From a macroeconomic perspective, the loss of 81 workdays per year per agricultural laborer translates into a massive aggregate reduction in India's agricultural GDP. With over 40% of India's workforce engaged in farming and allied activities, even a partial mitigation of heat stress could yield substantial economic dividends. However, the current trajectory, with heat-related losses accelerating, suggests that without urgent adaptation measures—such as widespread adoption of heat-tolerant crop varieties, improved early warning systems, and enforceable occupational heat safety standards—the labor force will continue to shrink in effective capacity. The study's release coincides with intensifying public debate over heat action policies in India, where several states have begun experimenting with adjusted work timings and cooling centers, yet enforcement in the informal sector remains virtually nonexistent.

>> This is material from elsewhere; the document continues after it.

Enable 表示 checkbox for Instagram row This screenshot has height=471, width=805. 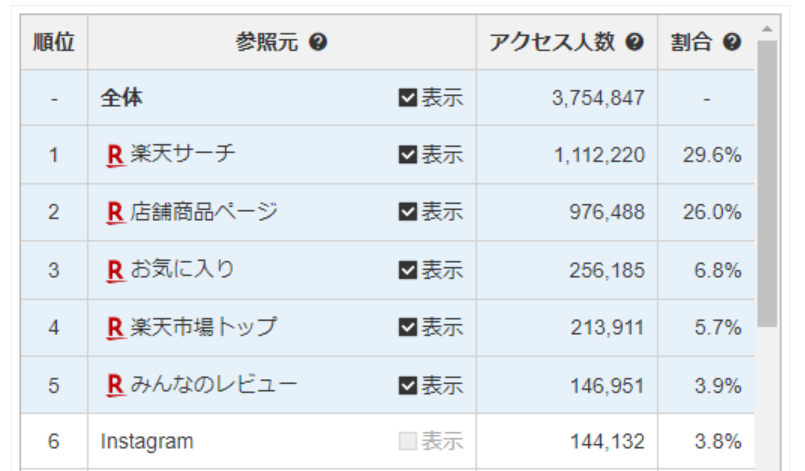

Looking forward, the ECIU report serves as a critical evidence base for policymakers, international development agencies, and corporate supply chain managers. The intersection of climate adaptation and labor rights will only grow more acute as global average temperatures climb beyond 1.5°C. For food-importing nations, the message is clear: investing in climate resilience for source-country workforces is not charity but a strategic imperative. Without such investment, the study warns, the 81-day loss figure may soon appear modest, and the cascading effects on income, food availability, and human health will escalate into a full-blown crisis of productivity and sustenance.